In this author’s conversations with Constantino during the historian’s last few years, the historian articulated his deep concern for the unity of progressive anti-imperialist forces in the Philippines, a unity that was being threatened by division and fragmentation. He also looked forward to the efforts of Asian nations in presenting a common front and pursuing development programs independent of Northern capital. Unity of all progressive forces both nationally and internationally – this was the only way we could counter “globalization, which really means recolonization”, he said.

He clearly saw the link between neo-liberal economics and the Visiting Forces Agreement (VFA) when he wrote in one of his weekly columns: “The VFA should be seen as the military aspect of US-led globalization which erases national borders. Globalization is above all the free movement not only of foreign capital but also armed components that will assure the protection of international capital.”

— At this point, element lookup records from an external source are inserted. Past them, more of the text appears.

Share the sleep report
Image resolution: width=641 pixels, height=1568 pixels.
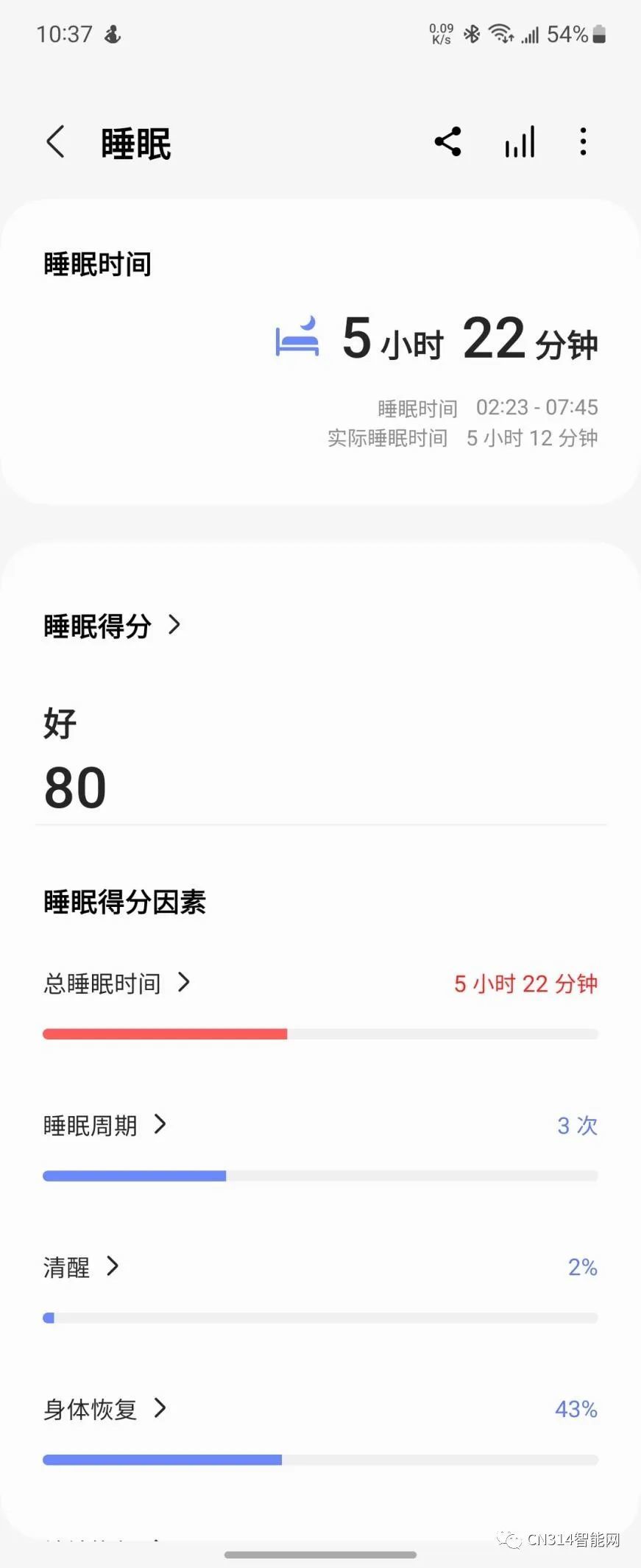click(x=447, y=141)
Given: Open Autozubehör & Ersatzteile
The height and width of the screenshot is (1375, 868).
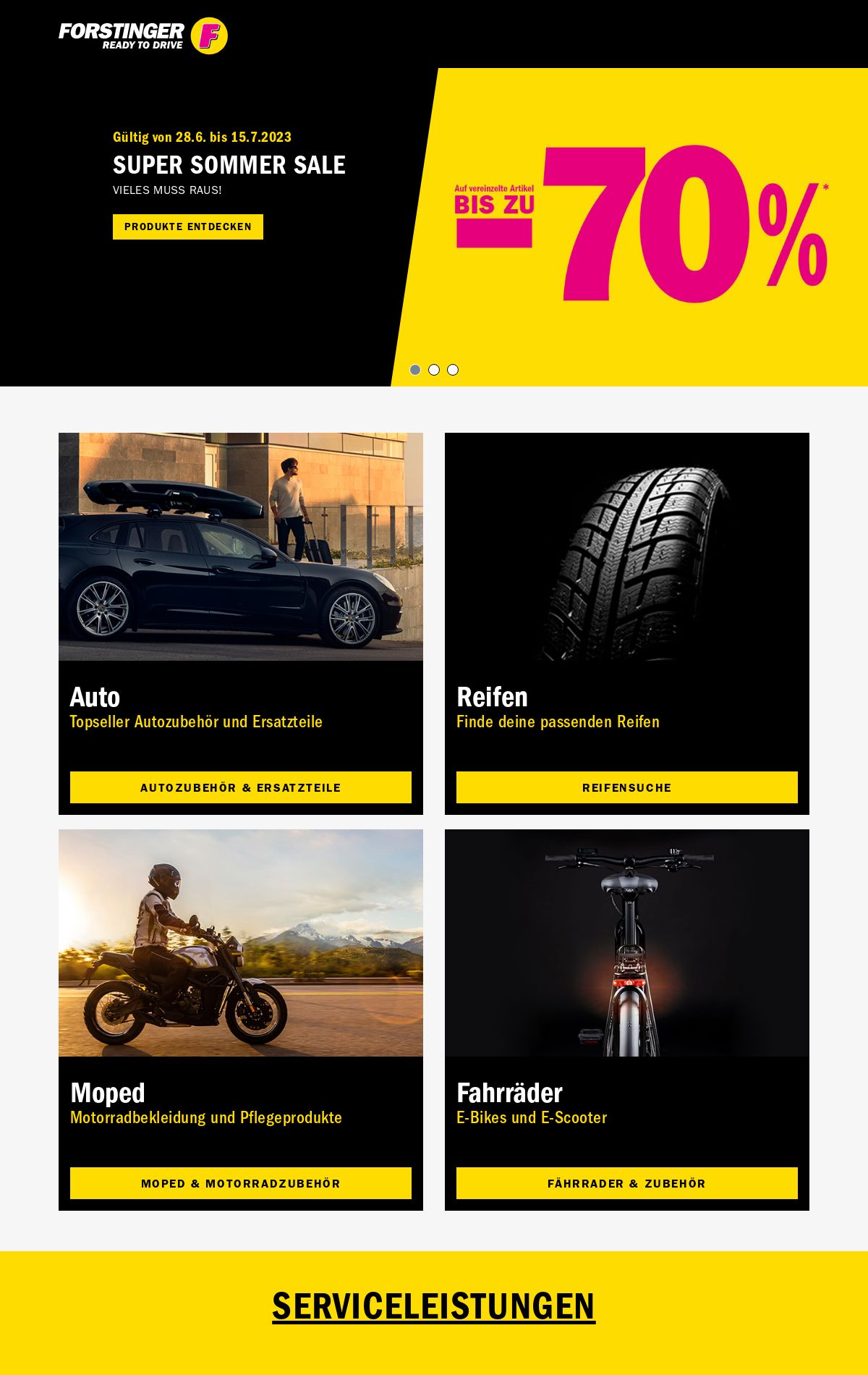Looking at the screenshot, I should [x=240, y=787].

He decried the Philippine government’s grand fiesta celebration of the centennial of the Philippine revolution (1996-1998) which was supposed to be a celebration of independence. According to a subsequent Presidential Fact-Finding Committee report, the celebration cost P 9.2 billion pesos, most of it going down the drain in shady deals, anomalous contracts and other scams. Ultimately, the national sovereignty that the centennial celebration was supposed to commemorate became the casualty, he said, because the emphasis was on the Revolution against Spain while the Philippine-American war was downplayed, with the U.S. even being projected as an ally and benefactor of Filipinos. And as the nation celebrated the centennial of its independence, the Ramos administration negotiated and signed the Philippine-U.S. Visiting Forces Agreement (1998) which gave rights and privileges to U.S. soldiers on Philippine territory without the same rights and privileges being given to Philippine military personnel visiting the United States.